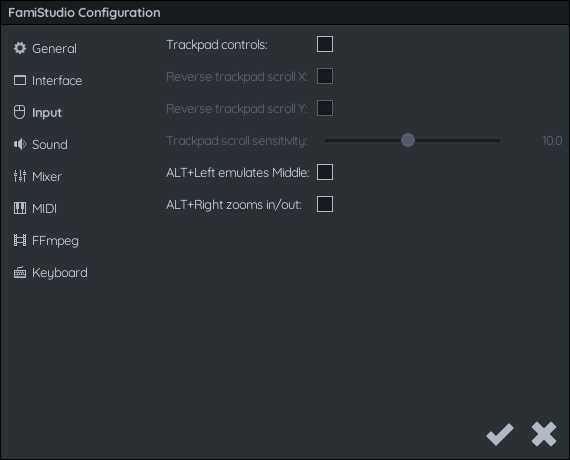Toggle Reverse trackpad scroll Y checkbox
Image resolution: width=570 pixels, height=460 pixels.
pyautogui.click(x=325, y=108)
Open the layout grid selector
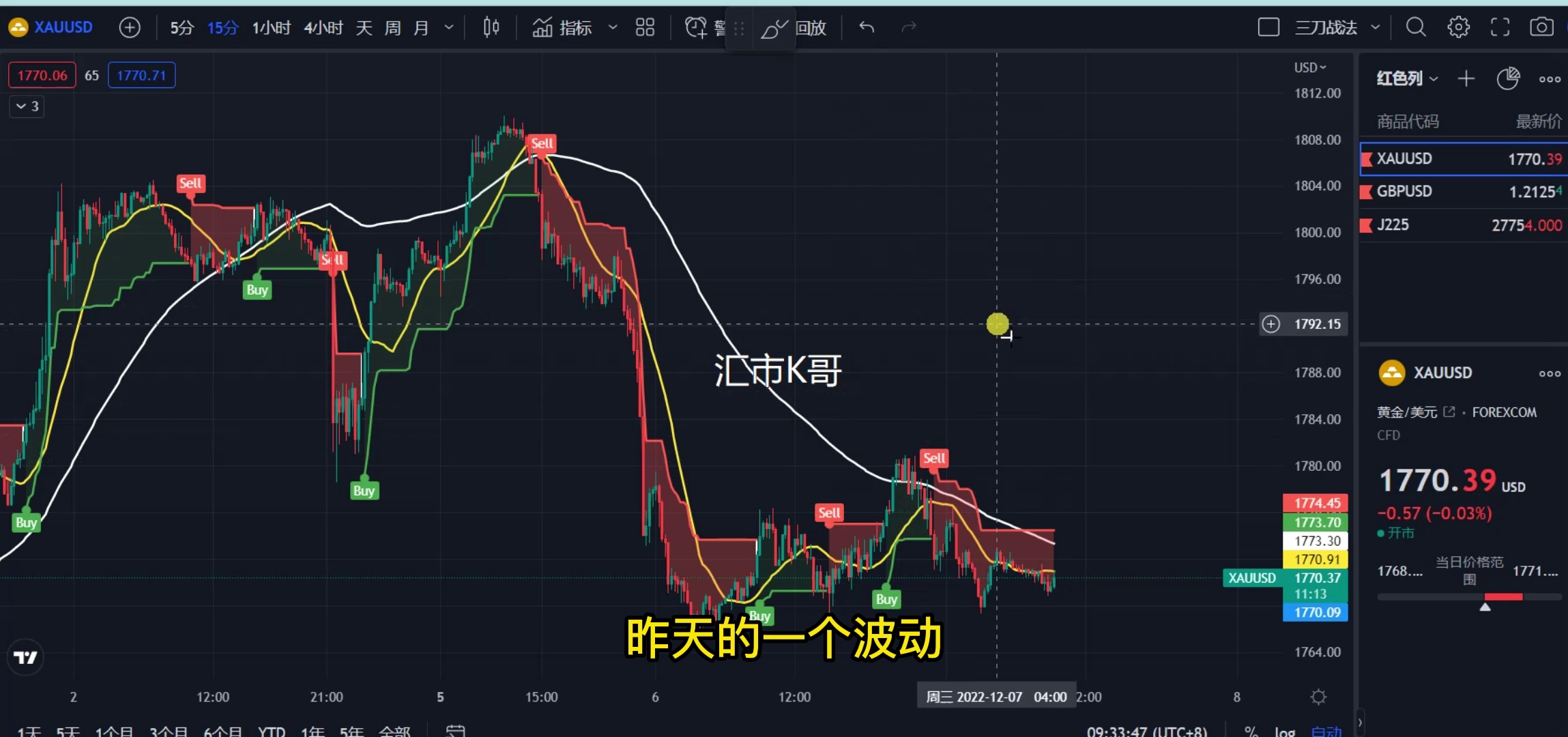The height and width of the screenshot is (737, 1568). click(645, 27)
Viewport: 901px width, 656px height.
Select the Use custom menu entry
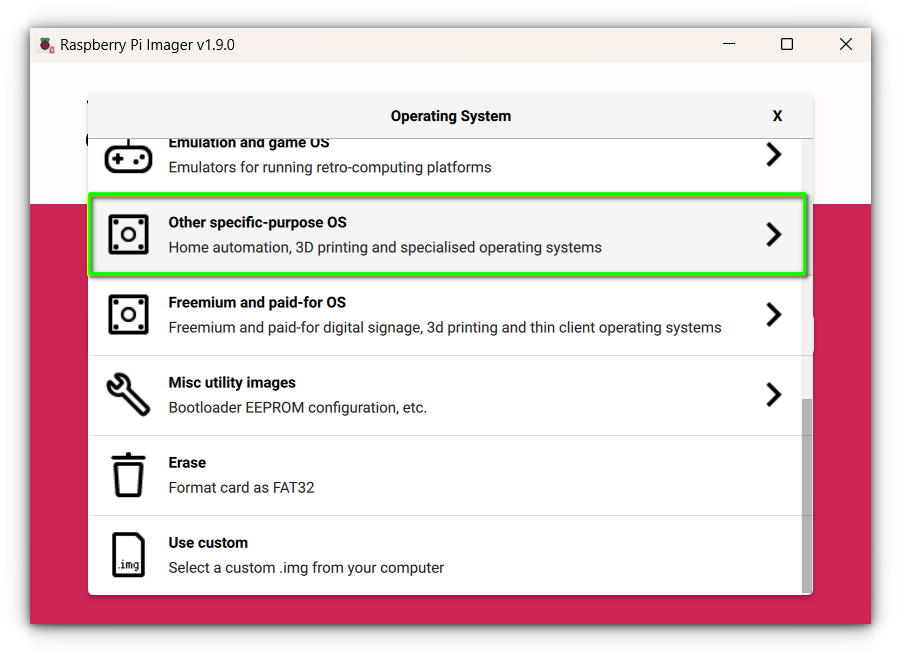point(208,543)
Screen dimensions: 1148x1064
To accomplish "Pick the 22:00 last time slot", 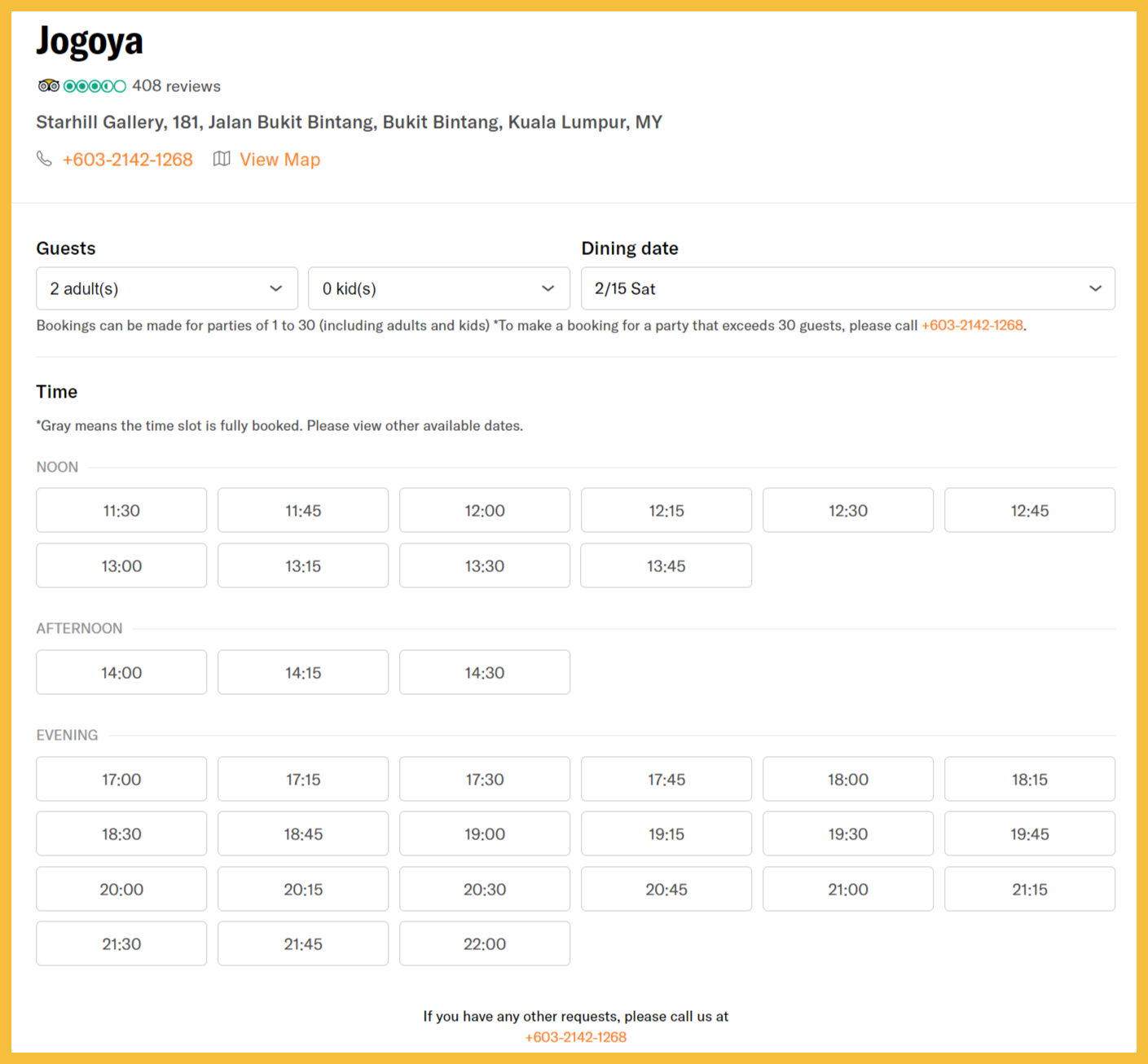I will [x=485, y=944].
- - - - - - -
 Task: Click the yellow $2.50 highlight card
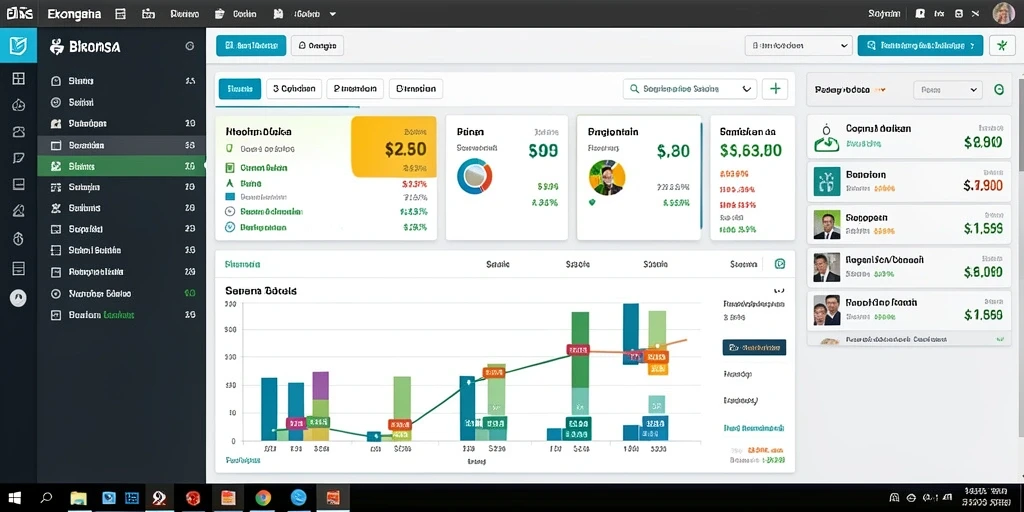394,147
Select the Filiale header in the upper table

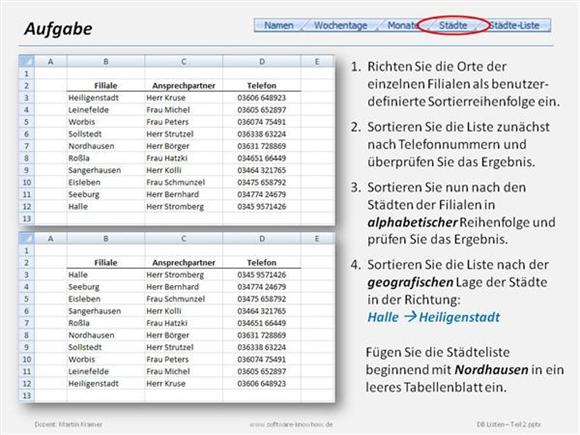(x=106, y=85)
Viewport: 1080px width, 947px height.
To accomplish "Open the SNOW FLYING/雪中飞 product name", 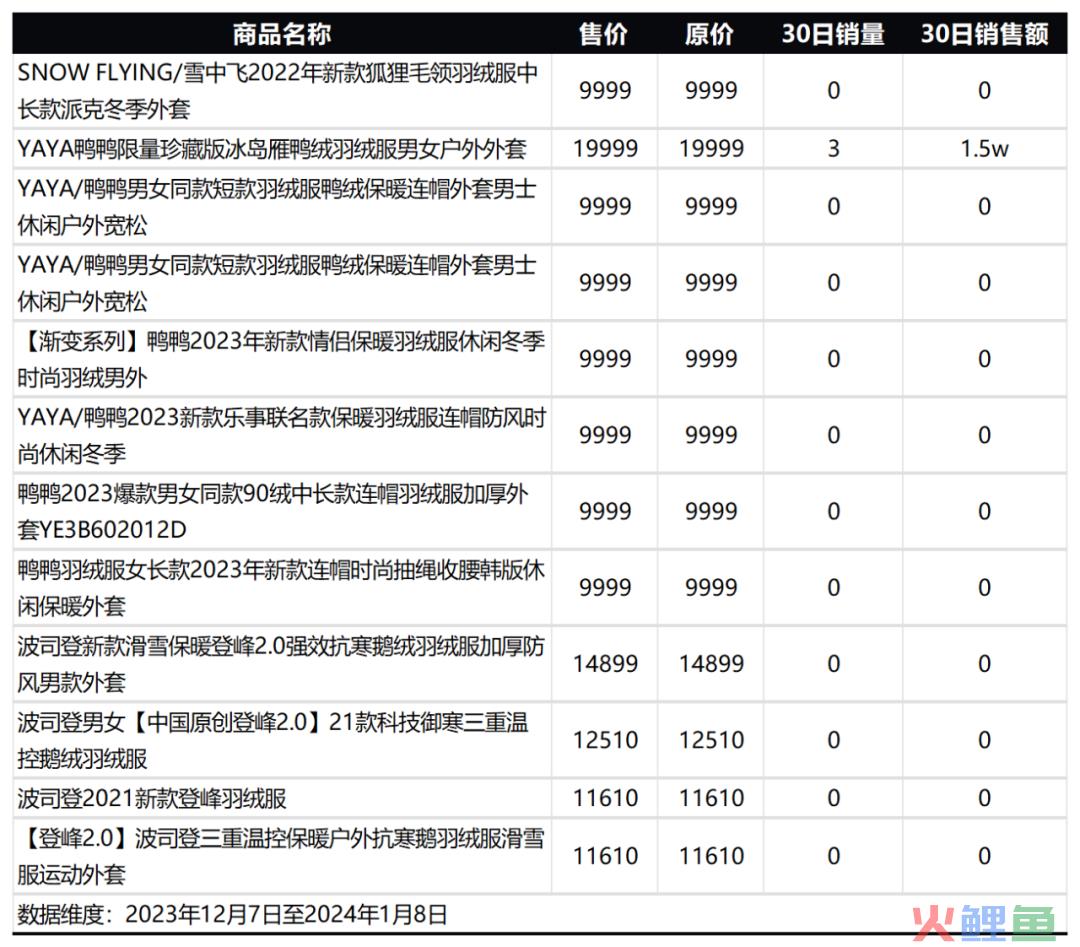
- - - - - - -
Problem to work on ▸
Reproduce the listing above only between the lines holding "Select the Filiale header in the upper table" and "the SNOW FLYING/雪中飞", inclusive. Every line must match exactly, and pictures are dropped.

Solved problem ▸
Select the Filiale header in the upper table

(x=106, y=85)
Viewport: 1080px width, 947px height.
To accomplish "Open the SNOW FLYING/雪中飞 product name", 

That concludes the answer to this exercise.